Bu iki çift sözü söylemek için size buraya kadar geldim. (Hoş geldin, sağol sesleri, alkışlar.) Huzursuzluk politikası ister istemez şiddet politikasına, şiddet politikası düşmanlığa, düşmanlık ise zehrin, memleketin bünyesinde yerleşmesine varır. Bu safhaları bugüne kadar perde perde derece derece yaşamış bulunuyoruz. Şimdi demokratik hayatın emniyet ve huzur içinde gelişmesi devrine gireceğiz. Memleket bu devri bekliyor. Arkadaşlarım; vatandaşlarımın bu yeni devreye geçmekte biribirlerine yardımcı olmak için çalışmalarını beklerim. Her yerde halkımızın, şuuruna, muhabbetine hitabedeceğim, vatandaşlarımın akıllarını kullanmalarını rica edeceğim. Demokratik hayatımızın ilk gelişme devresinde şehir şehir, köy köy iki sene gezdim. Şimdi düşmanlık gibi bir siyasî prensibin bünyemizden çıkması için ne kadar gezsem emeğime acımam ve vatandaşlarımı yormuş olacağımı zannetmem. Ben, sadece düşmanlık kelimesinden bile dehşet duyuyorum. Mesele basit değildir. Daha bugünkü safhasında zelzeleden damı yıkılmış bir dul kadının başında siyasî partileri toplıyamıyorum. Gözünüzü açınız. Çünkü basiretler bu kadar bağlanmıştır.

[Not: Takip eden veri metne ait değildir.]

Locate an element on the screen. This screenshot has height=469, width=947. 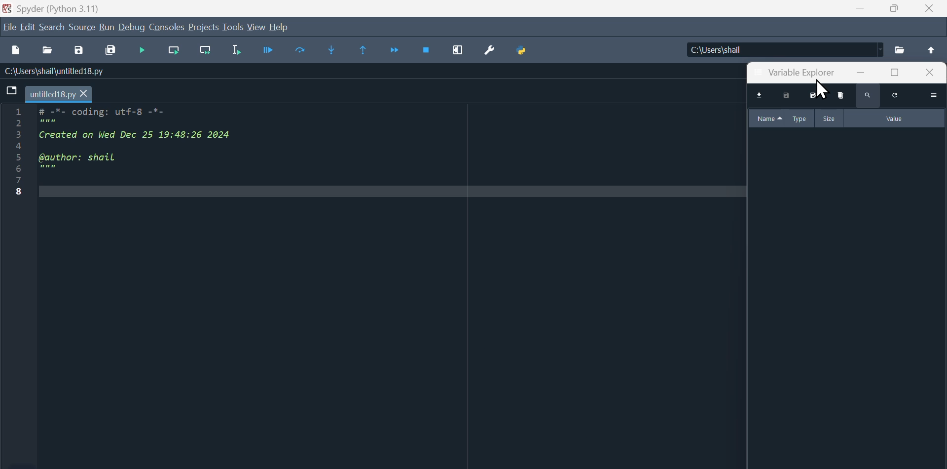
Consoles is located at coordinates (168, 28).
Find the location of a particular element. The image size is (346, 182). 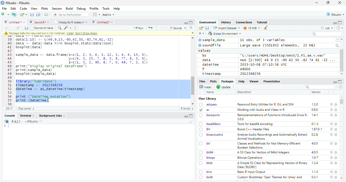

1.2.0 is located at coordinates (316, 104).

Birbirine yakınlığı, dostluğu esas tutan bir cemiyet hayatı muhakkak kurulacaktır.

Eğer bunu yapamazsanız iki Cihan Harbinden kurtardığımız memleketi düşmanlık prensibine feda etmiş olursunuz. (Asla feda etmiyeceğiz sesleri.)

Gözünüzü açınız. Aklınızı kullanınız ve birbirinizin kıymetini biliniz. Düşmanlık havasını behemehal kaldıracağız.


 

 

 

 

İzmir Merkez İlçeye Bağlı Değirmendere, Cumaovası ve Yeniköy Bucakları ile Bu Bucaklara Bağlı 26 Köyü Temsil Eden 26 Kişilik Heyete Söyledikleri[189]

 

Şehir şehir Doğuyu dolaştım, konuştum. Şimdi Batı bölgemizi dolaşıyorum. Aynı şeyleri söylüyorum. Partiler mücadele ederler. Vatandaşlar diledikleri siyasi fikirleri yürütürler. Benim istediğim aralarında bu yüzden düşmanlık olmamasıdır.

Ben Devlet Reisi olarak sadece bunu düşünürüm ve yalnız bunu temine çalışırım. Bugün Devlet emaneti benim elimde olduğu için bu vazife benimdir. Benden sonrakiler de memlekette huzur ve emniyetin idamesine ve siyasi kanaatler yüzünden vatandaşlar arasında düşmanlık olmamasına çalışacaklardır.

Türkiye’yi her gün biraz daha mamur görüyoruz. İtibarımız her gün biraz daha artıyor. Gelecek nesiller daha mesut olarak yaşıyacaklardır.

Benden de onlara güzel bir hatıra kalırsa bahtiyar olurum. Benim istediğim tek şey, sizleri bahtiyar etmek ve bahtiyar görmektir.

 

 

 

 


İzmir Belediyesi’nin Düzenlediği Ada Gazinosu Toplantısında Verilen Söylev[190]

İzmir’in Belediye Başkanı, Genel Meclisi üyeleri, Belediye Meclisi üyeleri, Ticaret Odası Başkan ve üyeleri, İzmir’deki işçi teşekküllerinin başkan ve üyeleri, basın mensupları ve diğer misafir arkadaşlar,

Hepinizi muhabbetle selamlarım. Hepinizin bu cemiyeti şereflendirmek için gösterdiğiniz nezakete teşekkür ederim.

İzmir’in muhtelif mesleklerinin ileri ve seçkin bir cemiyeti içinde bulunmak benim için müstesna bir zevktir.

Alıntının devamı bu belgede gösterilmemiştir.